Two scenes, a week apart:
Scene 1
Our kitchen, my wife washing dishes. I sit at the kitchen table. She—magically?—pauses the water.
Me: Wait. What?
Her: What?
Me: How did you get it to pause like that?
She looks at the faucet nozzle in hand, then back to me.
Her: You mean, the button?
Me: The button?
Her: Yeah, there’s a button where you can pause the flow of water. Like this.
She does it again.
Her: How have you washed dishes for three years at this sink and never noticed?
Scene 2
The vestibule entry to daycare. My wife and I are picking the kids up, I tap the iPad sign-in/sign-out screen with my PIN and then select the Clock Out checkbox next to their names.
Her: You know there’s a “Clock Out All” option on the bottom of that screen, right?
I look confused.
Her: You don’t have to tap next to each of the kids’ names?
Me: Huh. I really had no idea. I never noticed it.
~
Two incidents, so close in occurrence, that I couldn’t help but notice the common thread: I don’t notice stuff.
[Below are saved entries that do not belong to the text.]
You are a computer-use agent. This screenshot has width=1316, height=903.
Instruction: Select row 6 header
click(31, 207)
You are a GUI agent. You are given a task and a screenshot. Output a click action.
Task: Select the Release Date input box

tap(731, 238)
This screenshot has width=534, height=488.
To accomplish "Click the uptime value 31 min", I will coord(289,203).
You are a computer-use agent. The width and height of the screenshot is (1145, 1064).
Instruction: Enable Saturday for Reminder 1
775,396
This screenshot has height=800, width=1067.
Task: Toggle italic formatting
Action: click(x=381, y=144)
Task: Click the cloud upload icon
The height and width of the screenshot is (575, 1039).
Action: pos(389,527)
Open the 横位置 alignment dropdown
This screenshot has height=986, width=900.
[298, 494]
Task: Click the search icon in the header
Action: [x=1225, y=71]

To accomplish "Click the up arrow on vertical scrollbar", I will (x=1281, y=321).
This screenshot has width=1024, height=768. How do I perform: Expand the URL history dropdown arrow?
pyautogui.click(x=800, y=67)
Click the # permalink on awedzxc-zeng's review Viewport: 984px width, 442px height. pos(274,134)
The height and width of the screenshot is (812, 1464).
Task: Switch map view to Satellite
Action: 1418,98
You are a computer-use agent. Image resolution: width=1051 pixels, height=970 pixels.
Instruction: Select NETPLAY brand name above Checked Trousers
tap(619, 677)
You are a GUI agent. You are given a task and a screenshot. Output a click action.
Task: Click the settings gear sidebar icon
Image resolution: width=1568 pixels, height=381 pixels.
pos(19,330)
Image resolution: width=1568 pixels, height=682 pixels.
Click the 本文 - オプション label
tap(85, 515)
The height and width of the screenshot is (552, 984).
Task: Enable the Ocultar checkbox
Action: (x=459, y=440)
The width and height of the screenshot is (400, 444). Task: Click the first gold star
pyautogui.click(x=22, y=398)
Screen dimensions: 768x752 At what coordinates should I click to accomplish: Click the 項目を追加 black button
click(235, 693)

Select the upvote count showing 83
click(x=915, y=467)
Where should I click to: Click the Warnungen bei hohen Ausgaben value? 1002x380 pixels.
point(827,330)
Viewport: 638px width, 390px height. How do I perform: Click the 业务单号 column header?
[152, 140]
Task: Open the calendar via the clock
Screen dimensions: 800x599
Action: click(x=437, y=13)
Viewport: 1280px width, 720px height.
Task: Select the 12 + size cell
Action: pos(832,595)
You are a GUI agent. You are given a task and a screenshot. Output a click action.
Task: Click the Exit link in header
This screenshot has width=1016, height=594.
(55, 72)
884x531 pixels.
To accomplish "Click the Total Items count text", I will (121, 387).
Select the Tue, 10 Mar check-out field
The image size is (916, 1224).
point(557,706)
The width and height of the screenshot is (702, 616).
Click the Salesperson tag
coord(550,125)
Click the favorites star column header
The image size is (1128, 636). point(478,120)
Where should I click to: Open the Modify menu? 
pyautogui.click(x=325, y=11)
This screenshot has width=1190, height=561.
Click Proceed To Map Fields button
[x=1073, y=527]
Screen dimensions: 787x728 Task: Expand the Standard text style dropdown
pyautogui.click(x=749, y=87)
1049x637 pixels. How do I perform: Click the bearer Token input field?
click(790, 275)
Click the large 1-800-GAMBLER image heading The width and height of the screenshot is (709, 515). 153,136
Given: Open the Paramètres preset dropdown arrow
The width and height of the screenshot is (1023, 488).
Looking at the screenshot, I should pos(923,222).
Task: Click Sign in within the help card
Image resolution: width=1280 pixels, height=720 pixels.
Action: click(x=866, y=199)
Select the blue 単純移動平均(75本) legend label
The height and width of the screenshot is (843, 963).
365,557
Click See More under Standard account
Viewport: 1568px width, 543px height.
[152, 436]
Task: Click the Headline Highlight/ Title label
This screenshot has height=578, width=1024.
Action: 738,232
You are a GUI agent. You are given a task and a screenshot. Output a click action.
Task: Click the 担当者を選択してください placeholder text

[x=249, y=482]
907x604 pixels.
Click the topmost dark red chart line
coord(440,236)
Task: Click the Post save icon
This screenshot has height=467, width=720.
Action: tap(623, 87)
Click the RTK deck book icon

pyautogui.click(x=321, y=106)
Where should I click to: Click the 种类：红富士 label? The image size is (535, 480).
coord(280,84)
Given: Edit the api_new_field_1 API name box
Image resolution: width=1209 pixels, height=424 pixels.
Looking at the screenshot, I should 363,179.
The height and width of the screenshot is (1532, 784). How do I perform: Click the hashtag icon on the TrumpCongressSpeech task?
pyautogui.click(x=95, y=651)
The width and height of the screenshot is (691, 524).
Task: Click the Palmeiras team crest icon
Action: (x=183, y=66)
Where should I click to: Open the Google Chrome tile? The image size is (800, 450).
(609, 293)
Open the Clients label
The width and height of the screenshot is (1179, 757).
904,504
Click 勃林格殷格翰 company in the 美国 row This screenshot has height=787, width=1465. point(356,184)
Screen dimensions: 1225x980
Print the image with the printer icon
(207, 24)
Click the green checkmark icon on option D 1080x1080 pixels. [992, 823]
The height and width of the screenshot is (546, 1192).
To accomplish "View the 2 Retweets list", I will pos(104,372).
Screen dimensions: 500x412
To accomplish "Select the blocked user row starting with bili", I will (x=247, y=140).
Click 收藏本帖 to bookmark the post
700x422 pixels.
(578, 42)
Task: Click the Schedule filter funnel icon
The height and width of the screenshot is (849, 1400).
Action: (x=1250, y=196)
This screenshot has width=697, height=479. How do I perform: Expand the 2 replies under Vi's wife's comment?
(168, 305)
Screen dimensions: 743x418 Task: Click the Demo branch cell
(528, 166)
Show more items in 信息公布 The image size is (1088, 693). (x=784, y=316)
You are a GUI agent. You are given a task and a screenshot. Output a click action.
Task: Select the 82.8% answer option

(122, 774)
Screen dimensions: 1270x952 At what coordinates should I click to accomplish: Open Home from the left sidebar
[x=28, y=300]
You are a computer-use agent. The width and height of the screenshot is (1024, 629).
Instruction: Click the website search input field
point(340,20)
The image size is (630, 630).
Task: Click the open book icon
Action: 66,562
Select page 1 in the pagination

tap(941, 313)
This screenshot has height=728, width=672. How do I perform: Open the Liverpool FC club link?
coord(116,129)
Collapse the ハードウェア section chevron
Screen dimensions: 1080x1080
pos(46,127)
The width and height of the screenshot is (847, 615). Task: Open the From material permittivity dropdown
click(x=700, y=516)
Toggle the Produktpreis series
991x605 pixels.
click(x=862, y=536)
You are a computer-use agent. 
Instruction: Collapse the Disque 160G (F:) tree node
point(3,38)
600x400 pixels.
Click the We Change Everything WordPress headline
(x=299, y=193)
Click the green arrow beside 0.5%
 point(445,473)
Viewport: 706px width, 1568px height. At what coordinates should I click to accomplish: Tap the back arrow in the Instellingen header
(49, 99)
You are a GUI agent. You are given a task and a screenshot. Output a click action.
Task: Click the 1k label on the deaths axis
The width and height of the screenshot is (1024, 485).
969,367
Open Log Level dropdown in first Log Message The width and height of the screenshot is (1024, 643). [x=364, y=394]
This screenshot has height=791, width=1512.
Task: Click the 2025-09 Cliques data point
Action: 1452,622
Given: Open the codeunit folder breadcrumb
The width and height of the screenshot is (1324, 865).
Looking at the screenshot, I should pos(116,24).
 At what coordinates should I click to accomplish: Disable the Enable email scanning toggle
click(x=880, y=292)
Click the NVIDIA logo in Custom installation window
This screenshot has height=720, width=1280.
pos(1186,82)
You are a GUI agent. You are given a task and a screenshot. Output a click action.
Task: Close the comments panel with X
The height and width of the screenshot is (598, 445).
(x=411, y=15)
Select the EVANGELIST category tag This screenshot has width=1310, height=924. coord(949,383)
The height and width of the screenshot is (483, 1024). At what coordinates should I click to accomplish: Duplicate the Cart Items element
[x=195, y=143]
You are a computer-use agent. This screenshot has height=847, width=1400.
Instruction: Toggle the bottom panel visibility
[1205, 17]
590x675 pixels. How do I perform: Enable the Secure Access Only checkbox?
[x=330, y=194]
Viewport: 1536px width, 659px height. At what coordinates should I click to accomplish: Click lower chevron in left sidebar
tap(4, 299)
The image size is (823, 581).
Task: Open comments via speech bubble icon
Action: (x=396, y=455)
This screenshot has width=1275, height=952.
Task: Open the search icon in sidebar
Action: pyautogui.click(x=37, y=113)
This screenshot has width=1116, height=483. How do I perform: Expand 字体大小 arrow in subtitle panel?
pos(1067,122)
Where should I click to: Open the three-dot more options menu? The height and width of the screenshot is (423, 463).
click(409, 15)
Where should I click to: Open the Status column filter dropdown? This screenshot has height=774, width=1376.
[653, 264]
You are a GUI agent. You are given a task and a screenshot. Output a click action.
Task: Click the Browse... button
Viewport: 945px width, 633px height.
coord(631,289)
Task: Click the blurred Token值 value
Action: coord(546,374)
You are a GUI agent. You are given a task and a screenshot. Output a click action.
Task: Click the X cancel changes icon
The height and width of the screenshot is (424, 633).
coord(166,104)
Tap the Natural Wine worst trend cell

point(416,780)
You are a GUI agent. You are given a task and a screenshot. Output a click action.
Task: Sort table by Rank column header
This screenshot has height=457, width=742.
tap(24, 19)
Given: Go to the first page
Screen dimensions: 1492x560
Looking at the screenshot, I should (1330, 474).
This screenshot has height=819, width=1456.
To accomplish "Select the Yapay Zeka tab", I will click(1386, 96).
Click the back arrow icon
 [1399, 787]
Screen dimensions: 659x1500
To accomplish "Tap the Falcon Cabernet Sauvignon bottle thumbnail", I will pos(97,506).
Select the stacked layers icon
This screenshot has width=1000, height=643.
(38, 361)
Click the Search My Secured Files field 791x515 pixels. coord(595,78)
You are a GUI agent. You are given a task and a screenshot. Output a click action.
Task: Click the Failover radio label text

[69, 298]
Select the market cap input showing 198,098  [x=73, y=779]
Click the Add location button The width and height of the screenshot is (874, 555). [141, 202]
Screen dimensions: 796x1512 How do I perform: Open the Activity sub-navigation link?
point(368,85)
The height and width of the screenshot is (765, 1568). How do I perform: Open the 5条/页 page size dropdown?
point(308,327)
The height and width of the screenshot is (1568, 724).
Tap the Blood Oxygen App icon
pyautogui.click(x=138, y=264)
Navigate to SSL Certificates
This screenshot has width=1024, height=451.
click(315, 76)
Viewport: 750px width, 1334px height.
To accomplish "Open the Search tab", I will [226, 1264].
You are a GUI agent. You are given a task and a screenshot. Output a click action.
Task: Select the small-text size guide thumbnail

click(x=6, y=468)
The facepalm-ness of both incidents is that they involve features that are meant to help me.
What I want to add to Scene 1 is an asterisk to my wife’s very accurate observation that I’d been washing dishes at that sink for years and not noticed the button: I’d been washing dishes at other sinks for many more years—without such a button.
I was, to put it bluntly, on autopilot. Pick up the sponge and the script starts reeling off in my brain. Move into a new house? Doesn’t matter—same old script. Why expect a magic button that was never there before?
Start a second child at daycare? Doesn’t matter—same old script. Why look for a new button?
It’s a harsh reminder to see when those scripts are coming and—if you know something to be different, to pause and question for at least a moment before moving on.